BEGIN

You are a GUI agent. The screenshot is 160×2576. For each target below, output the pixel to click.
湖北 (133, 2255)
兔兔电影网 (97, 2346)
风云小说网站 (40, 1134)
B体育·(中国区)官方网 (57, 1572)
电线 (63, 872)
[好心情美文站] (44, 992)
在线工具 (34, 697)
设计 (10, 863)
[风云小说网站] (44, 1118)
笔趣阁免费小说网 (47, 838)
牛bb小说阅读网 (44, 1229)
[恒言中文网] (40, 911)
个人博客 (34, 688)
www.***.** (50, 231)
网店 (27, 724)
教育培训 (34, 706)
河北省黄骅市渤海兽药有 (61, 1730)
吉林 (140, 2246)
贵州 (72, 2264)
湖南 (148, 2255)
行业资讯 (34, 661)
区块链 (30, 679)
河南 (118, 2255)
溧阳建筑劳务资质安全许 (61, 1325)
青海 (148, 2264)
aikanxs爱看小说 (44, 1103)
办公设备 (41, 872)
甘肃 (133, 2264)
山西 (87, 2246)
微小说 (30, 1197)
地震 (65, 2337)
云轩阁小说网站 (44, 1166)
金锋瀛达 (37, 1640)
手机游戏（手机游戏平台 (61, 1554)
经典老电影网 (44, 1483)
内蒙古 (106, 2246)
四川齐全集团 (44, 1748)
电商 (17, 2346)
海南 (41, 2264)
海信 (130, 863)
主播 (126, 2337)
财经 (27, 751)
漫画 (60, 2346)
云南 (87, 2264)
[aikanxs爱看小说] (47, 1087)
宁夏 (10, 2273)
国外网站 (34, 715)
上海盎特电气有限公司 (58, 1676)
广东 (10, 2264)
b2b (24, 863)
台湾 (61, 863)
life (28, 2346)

END

### PROBLEM DESCRIPTION
Beginning with the line that holds "行业资讯 (34, 661)", please return every line through the end of the data, exactly as written.

### SOLUTION FOR THIS PROBLEM
行业资讯 (34, 661)
区块链 (30, 679)
河南 (118, 2255)
溧阳建筑劳务资质安全许 (61, 1325)
青海 (148, 2264)
aikanxs爱看小说 (44, 1103)
办公设备 (41, 872)
甘肃 (133, 2264)
山西 (87, 2246)
微小说 (30, 1197)
地震 (65, 2337)
云轩阁小说网站 (44, 1166)
金锋瀛达 (37, 1640)
手机游戏（手机游戏平台 (61, 1554)
经典老电影网 (44, 1483)
内蒙古 (106, 2246)
四川齐全集团 (44, 1748)
电商 (17, 2346)
海南 (41, 2264)
海信 (130, 863)
主播 (126, 2337)
财经 (27, 751)
漫画 (60, 2346)
云南 (87, 2264)
[aikanxs爱看小说] (47, 1087)
宁夏 (10, 2273)
国外网站 (34, 715)
上海盎特电气有限公司 (58, 1676)
广东 (10, 2264)
b2b (24, 863)
台湾 (61, 863)
life (28, 2346)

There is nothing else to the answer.